The sound of the wind, the feeling of its force and its power has always been one of those forces within my soul. Its like a friend that neither wants to help or hurt you really, but just enjoys being. Fluttering in and out of your life at whim to shower you with chime sounds, or a dirty front porch filled with leaves. To cool you with a soft breeze from the heat, or to blast you with the hot vibes of a smoldering day. Its like both sides of the Ying Yang – both the black and the white. I think for me, it’s more than just one lesson in learning how to balance those sides. To keep my calm and my raging storm — To quote the gambler song – to know when to hold them and to know when to walk away. — Oh and to know when to run 🙂 Which kinda seems to be pretty frequent right now in my life. – An oddly sardonic thing considering I am physically not in a true condition to run.

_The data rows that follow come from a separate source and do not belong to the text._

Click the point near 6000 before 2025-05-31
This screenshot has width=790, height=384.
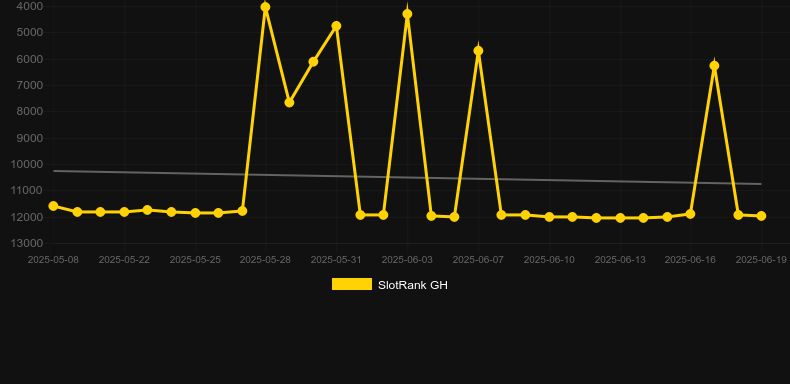313,61
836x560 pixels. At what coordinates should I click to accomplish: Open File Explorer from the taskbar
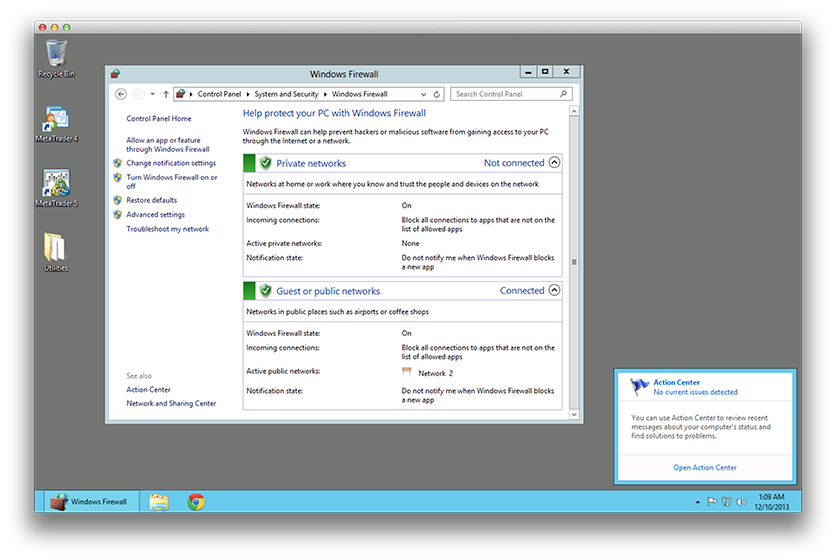(x=159, y=502)
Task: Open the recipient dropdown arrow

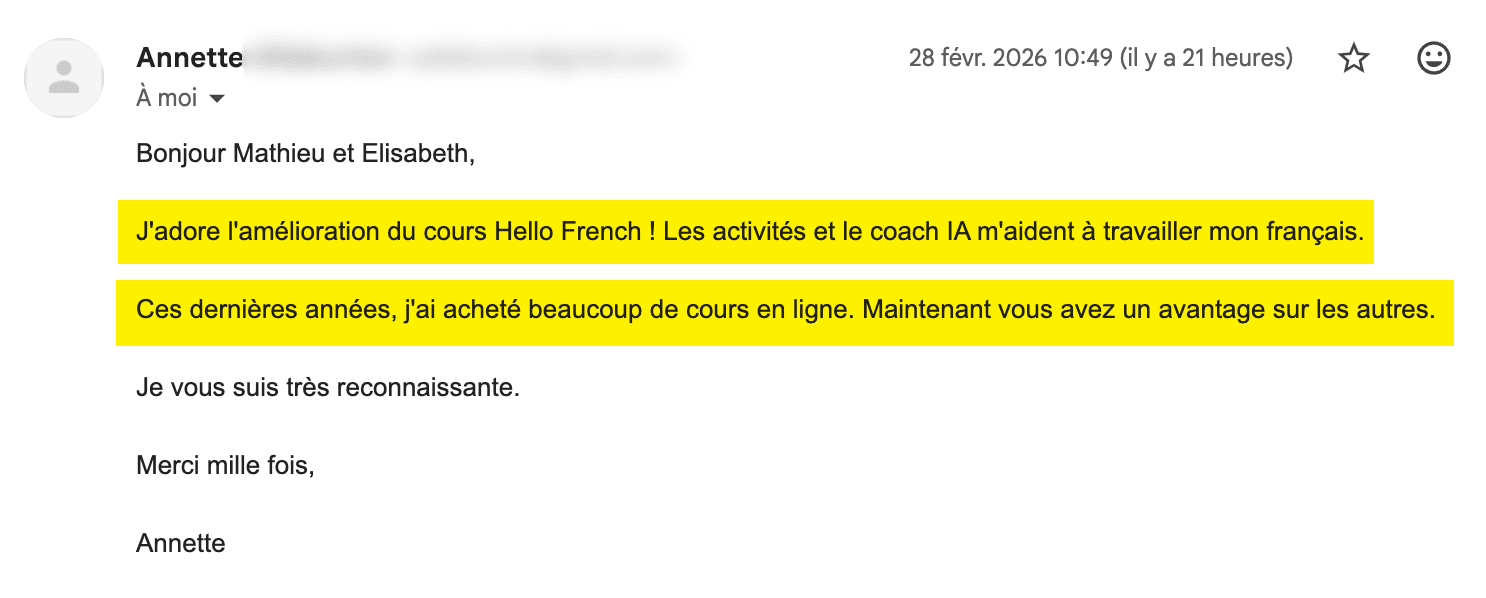Action: (216, 98)
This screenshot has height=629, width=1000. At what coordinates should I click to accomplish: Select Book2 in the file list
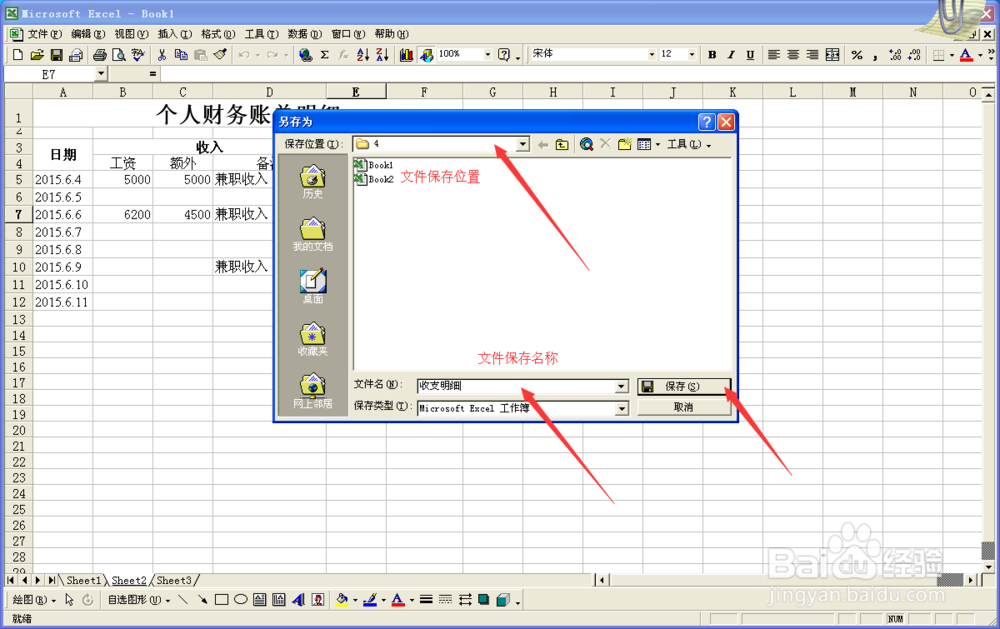pyautogui.click(x=375, y=177)
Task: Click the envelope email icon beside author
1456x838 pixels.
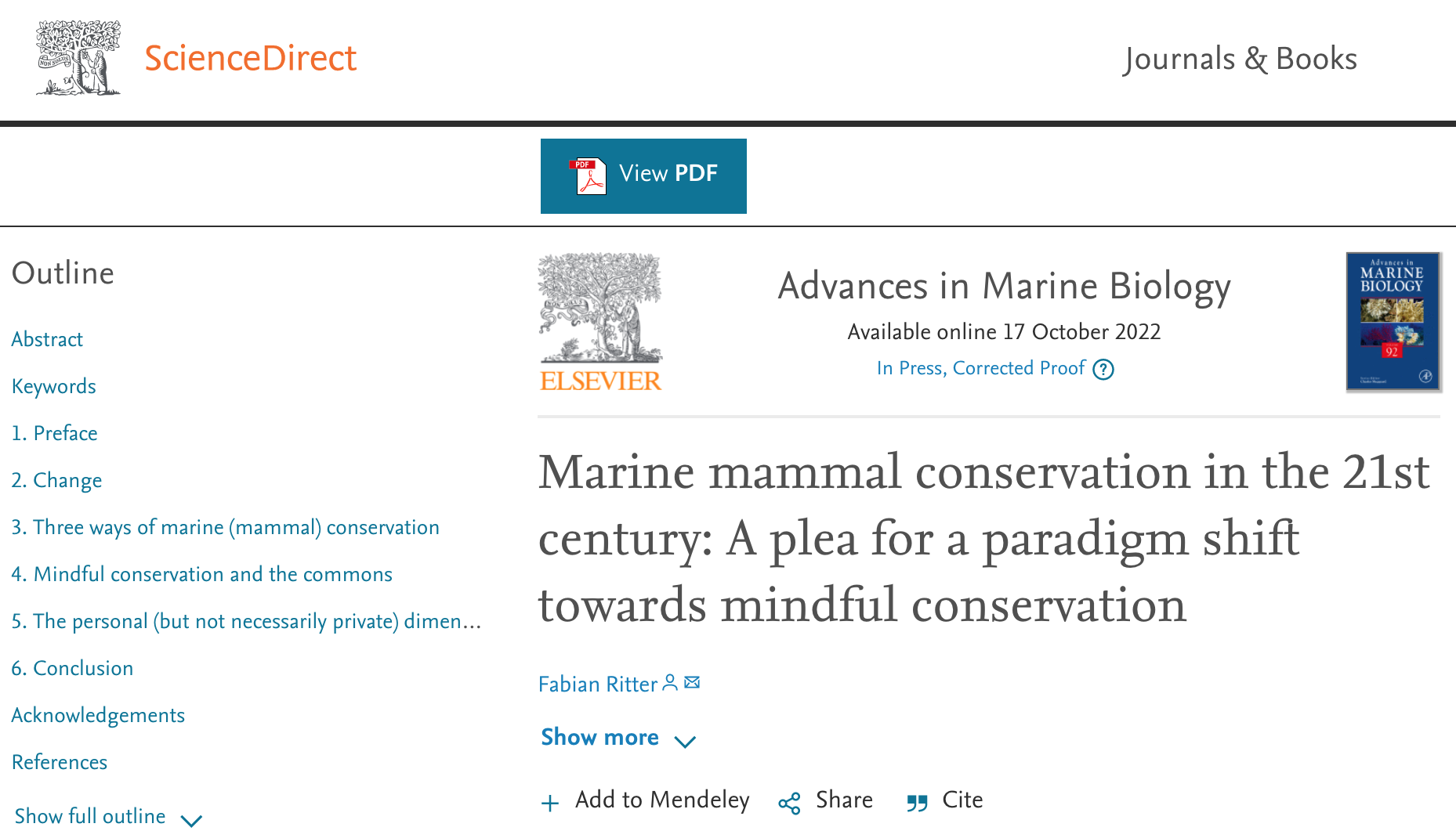Action: (x=692, y=682)
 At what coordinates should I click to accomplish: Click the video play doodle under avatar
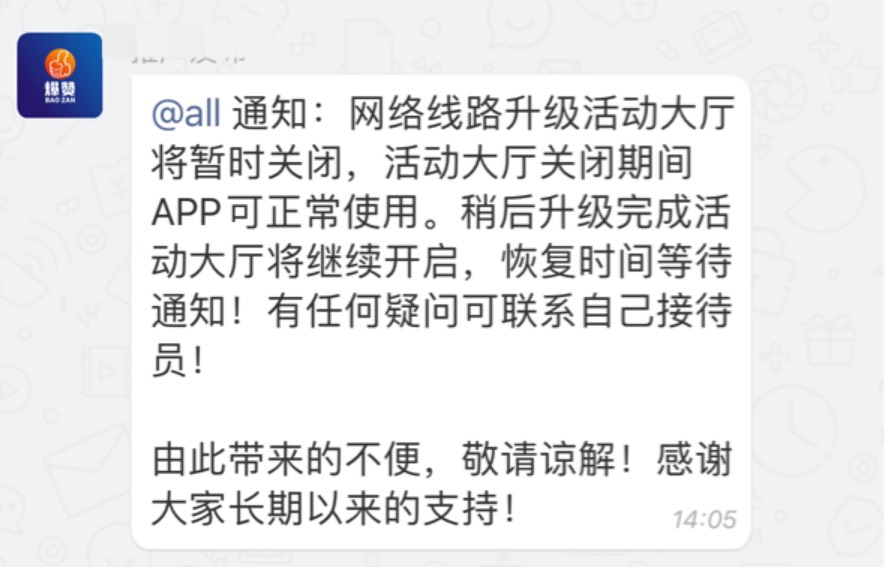click(105, 372)
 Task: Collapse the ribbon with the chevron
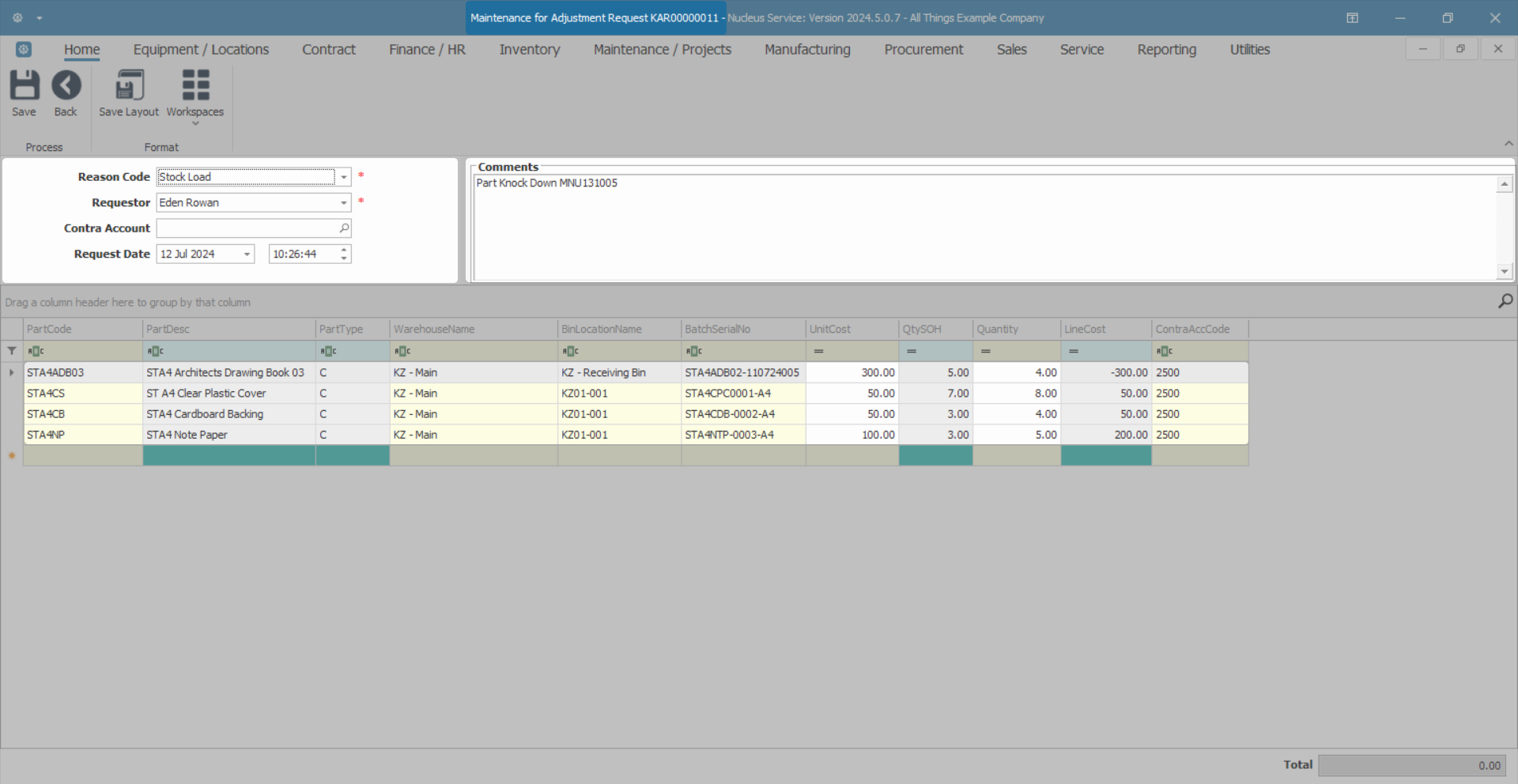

Got to spend some time yesterday talking and video chatting with some people I love dearly. Was a great, brief period. I guess Video Chats are our lives these days – Tech has to come up with a better way of sharing hugs. This lecture series on Radical Remission has sparked a curiosity in me about whether or not someone has actually done the scientific research on the value of hugs. They quoted the other day some studies on the physiological benefits of laughter, and got me energized about finding some “Laughter Yoga” classes from the benefit of the small class we did with a ten minute session. I digress – I wonder if there has been research about “hugs” — I know there were some studies with babies, about thriving – but I don’t remember the details – maybe this will be a directional point for my mental searches sometime soon. To scour PubMed for studies on hugs – I mean I know they feel good – I know they have spiritual, and intuitive help from the top of the head to the tip of the toe – but would be sorta well another ribbon on the knowledge map to have some physiological scientific backing for them being a benefit.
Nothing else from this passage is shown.